We mustn’t forget that virtualisation is the backbone of all cloud infrastructures. Functionality like thin-provisioning provides economies of scale and a more efficient use of resources. Virtualisation started in the enterprise as private clouds and is still as relevant today even with the fantastic flora of public cloud offerings. So picking your comfort zone raises some important questions for companies, the most important being, what are the business drivers for adopting cloud technologies?

There is the obvious cost driver that can be realised with virtualisation coupled with hosting (aka IAAS). Virtualisation provides efficiency and hosting eliminates the need for resources for management and maintenance activities. This also brings us to the competence driver. IT organisations are implicitly expected to remain small and basically invisible to the rest of the organisation. Certainly in the Cloud Age if you need more IT people instead of outsourcing then the view is that you’re doing it wrong.

Virtualisation products also deliver a host of other functionality that can be important business drivers. High-availability, scalability and performance monitoring features are common to probably all IAAS platforms. So outsourcing infrastructure can provide cost savings plus lots of new features in a like-for-like migration, i.e. moving from on-premise to an equivalently performing cloud infrastructure with respect to the potentially different workloads of each IT system (e.g. IOPS vs. data-mining).

The next driver to look at is flexibility, the ability to be able to bring more resources online in response to a temporarily increased workload. The question is, does the organisation need flexibility, really? Yes, loads vary, but this must be weighed against the cost of hosting in an on-demand infrastructure instead of, say, a (virtual) private cloud (VPC). A VPC can of course be extended to meet increased workloads but this is a more long-term activity such as meeting the needs of a growing organisation. But, if just a single application requires extra capacity then this does not motivate putting the entire IT-environment in an on-demand IAAS solution such as AWS or Microsoft Azure. Certainly this is true of larger organisations which have a bigger and more stable infrastructure footprint.
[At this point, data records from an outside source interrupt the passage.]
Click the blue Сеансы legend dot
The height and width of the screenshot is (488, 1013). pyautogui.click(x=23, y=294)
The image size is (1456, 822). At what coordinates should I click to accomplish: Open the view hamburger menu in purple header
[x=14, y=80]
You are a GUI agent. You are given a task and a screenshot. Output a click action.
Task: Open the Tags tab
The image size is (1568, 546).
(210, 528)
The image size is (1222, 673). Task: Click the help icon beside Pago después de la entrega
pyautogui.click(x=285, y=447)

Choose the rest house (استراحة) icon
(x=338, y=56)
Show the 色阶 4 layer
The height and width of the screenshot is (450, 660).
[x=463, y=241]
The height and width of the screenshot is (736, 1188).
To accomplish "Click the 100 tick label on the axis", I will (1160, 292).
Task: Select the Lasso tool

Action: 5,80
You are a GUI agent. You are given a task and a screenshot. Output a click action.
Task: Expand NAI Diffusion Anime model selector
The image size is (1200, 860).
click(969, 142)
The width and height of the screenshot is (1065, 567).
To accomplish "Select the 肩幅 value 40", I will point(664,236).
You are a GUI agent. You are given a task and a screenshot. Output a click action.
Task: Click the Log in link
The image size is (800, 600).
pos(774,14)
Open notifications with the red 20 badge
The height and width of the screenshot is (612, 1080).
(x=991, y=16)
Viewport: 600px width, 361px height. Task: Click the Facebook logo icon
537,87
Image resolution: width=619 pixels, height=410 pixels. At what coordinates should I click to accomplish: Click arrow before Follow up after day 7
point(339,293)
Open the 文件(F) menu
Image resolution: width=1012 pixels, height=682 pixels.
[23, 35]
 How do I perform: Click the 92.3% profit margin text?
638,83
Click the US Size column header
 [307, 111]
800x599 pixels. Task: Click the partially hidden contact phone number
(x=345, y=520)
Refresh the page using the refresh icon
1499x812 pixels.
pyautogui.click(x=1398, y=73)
Flexibility then is achieved using a hybrid solution. The backbone of the IT infrastructure should be virtualised as much as possible using a private cloud (on-premise or hosted). The private cloud will have a predictable workload and will expand or change at a strategic pace. The private cloud is then complemented with on-demand resources from an on-demand infrastructure supplier such as AWS for handling peak workloads. Finding a balance between these two costs can be achieved using the resource monitoring tools in both platforms. Vertical vs. horizontal scalability is also a deciding factor.

Security concerns are usually not a business driver. By this I mean confidentially and integrity of data when some or all of the IT systems are residing in one or more IAAS platforms. These platforms usually provide networking capabilities such as VPN to allow the corporate network to extend into one or more cloud infrastructures and so provide seamless integration between the various IT systems. Central authentication systems can also use the same VPN tunnels to control authentication and authorisation in all the relevant systems.

To summarise, this walkthrough of the IAAS landscape shows that you can pick your comfort zone with a proper analysis of the infrastructure requirements. The benefits are huge so some of the cost-savings should be used to over-dimension the infrastructure solution and so save time performing difficult workload analysis. Hopefully the company will grow into its new suit and this will also provide important input to future infrastructure investments.